───── RECORDED DATA

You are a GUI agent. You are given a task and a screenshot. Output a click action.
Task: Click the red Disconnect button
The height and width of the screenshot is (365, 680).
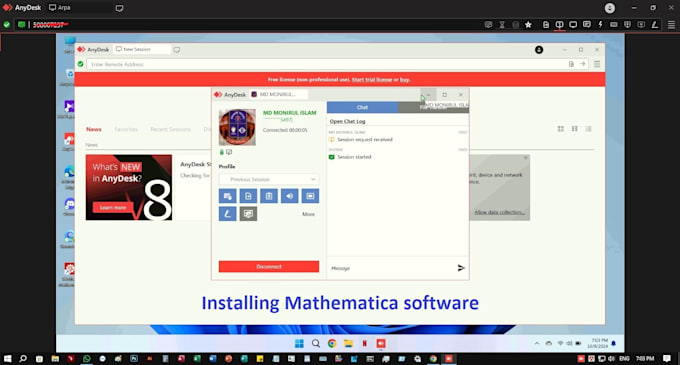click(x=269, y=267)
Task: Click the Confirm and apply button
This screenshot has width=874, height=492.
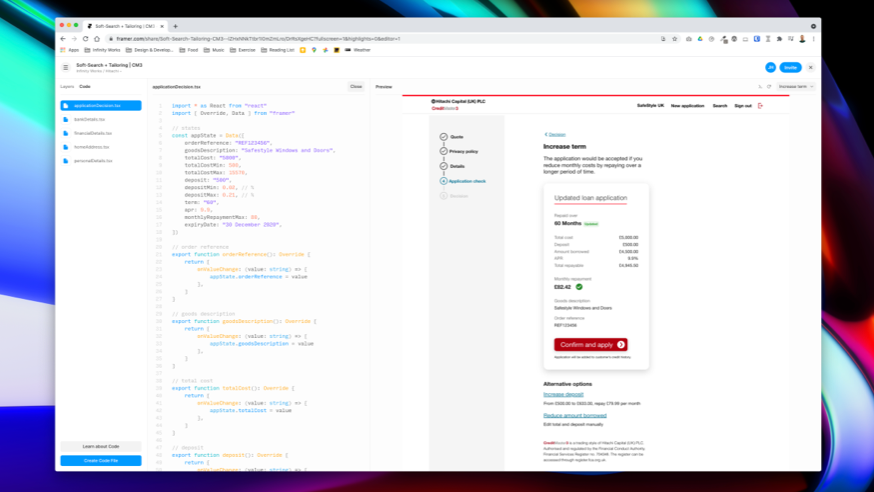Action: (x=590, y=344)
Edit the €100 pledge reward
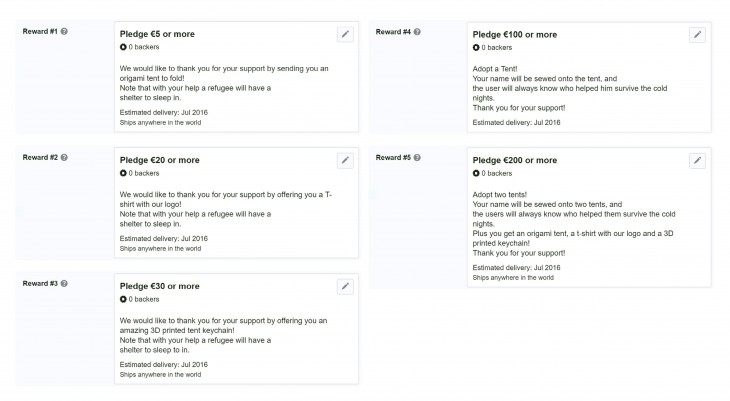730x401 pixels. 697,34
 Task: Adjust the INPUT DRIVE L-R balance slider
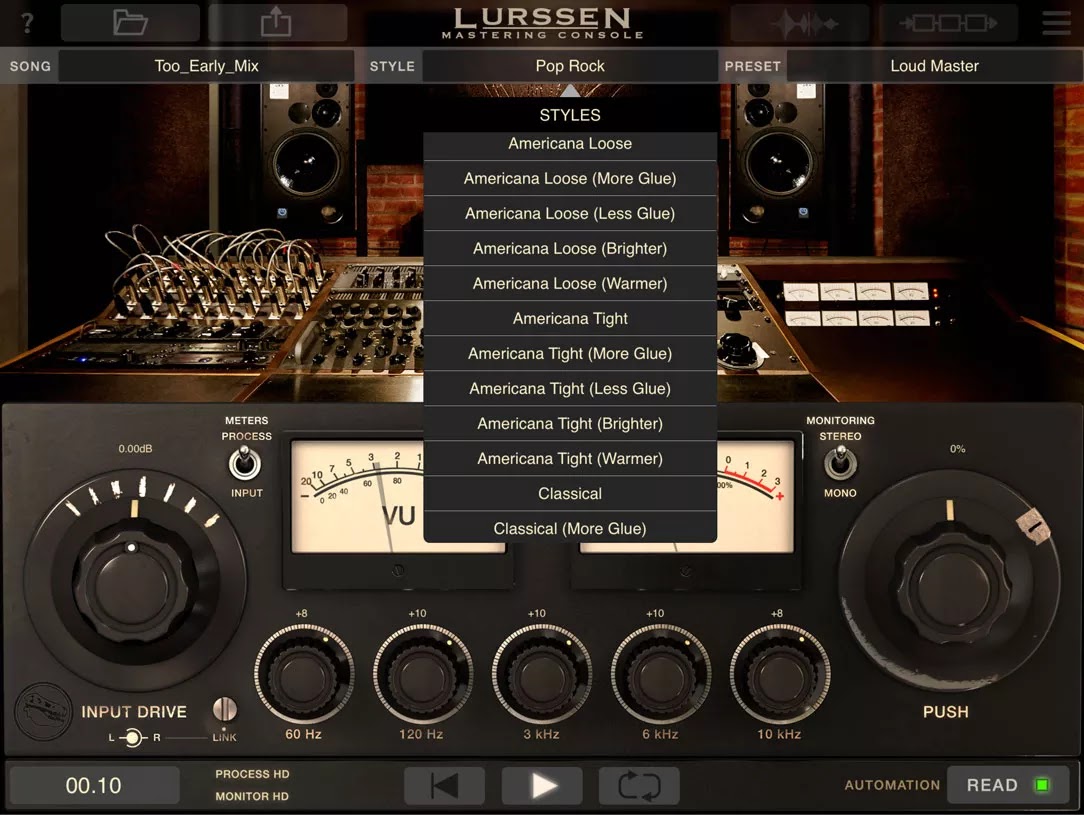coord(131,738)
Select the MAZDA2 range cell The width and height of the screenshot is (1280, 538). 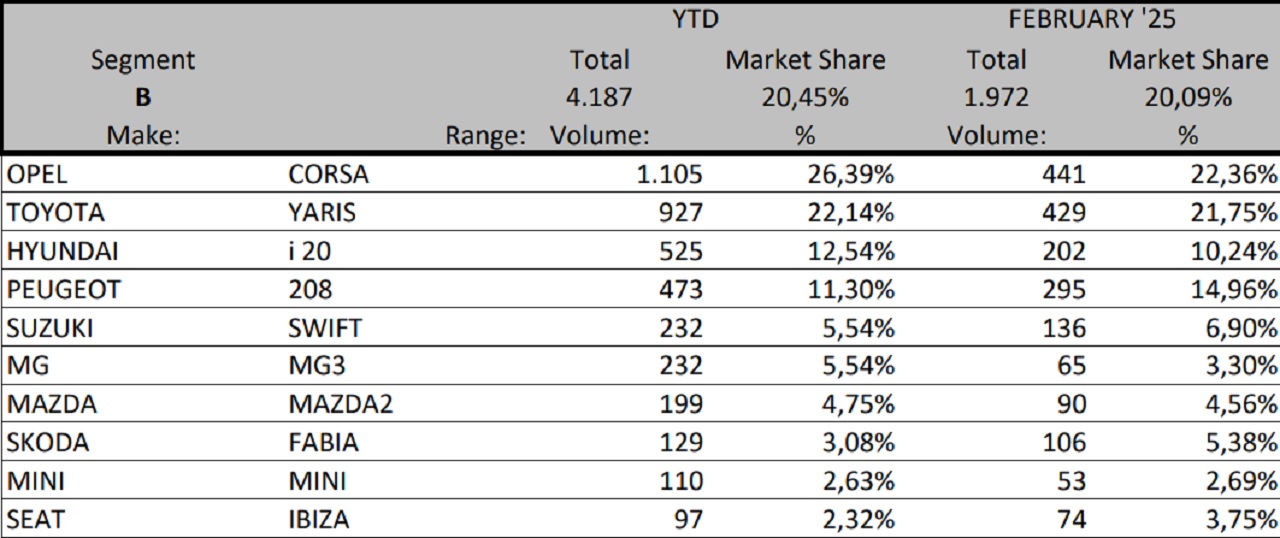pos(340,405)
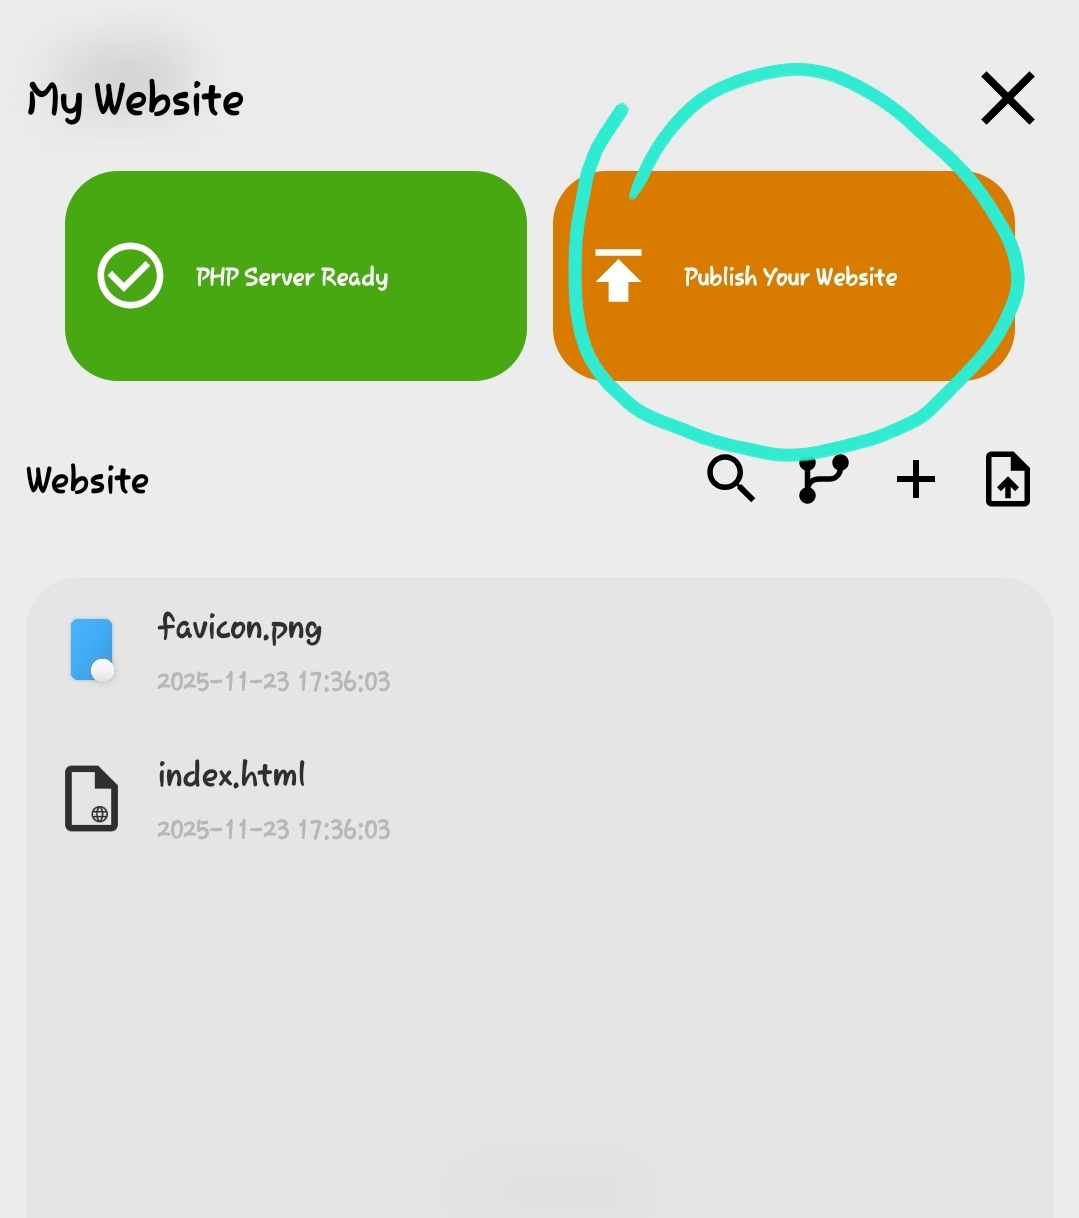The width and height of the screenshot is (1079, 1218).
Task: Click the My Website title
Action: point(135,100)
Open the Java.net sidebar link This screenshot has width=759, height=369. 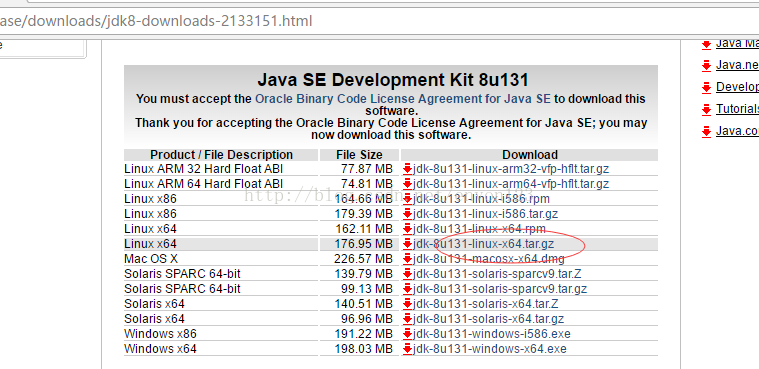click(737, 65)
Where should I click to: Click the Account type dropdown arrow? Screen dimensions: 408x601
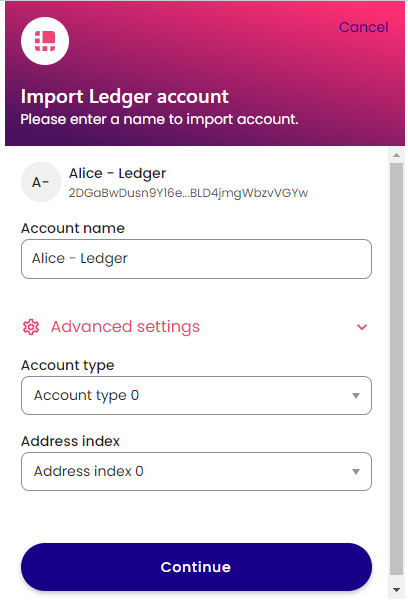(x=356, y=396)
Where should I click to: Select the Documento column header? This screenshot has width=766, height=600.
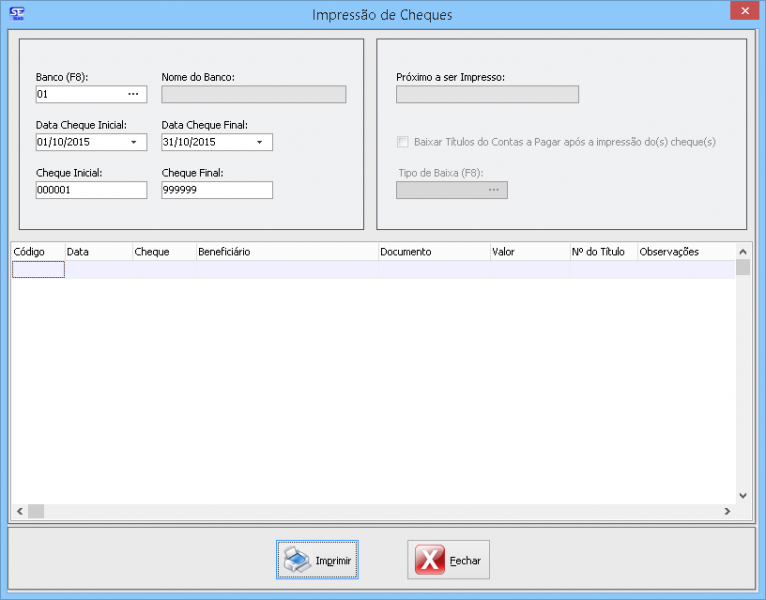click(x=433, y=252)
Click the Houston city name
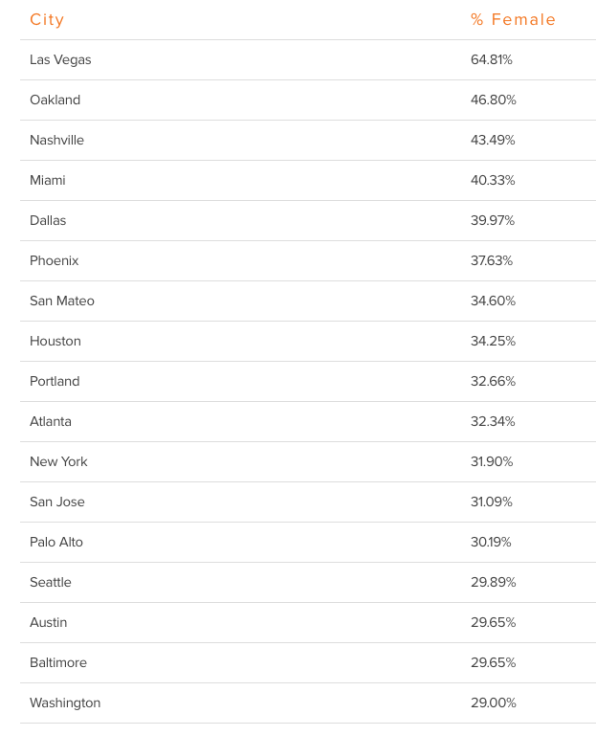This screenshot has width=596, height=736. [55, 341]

──────────

* INSTRUCTIONS FOR THE TASK:
Your task is to list each line of the records with the word "button".

* SOLUTION FOR THIS EXERCISE:
Task: Click the red Disconnect button
Task: Click the Confirm and apply button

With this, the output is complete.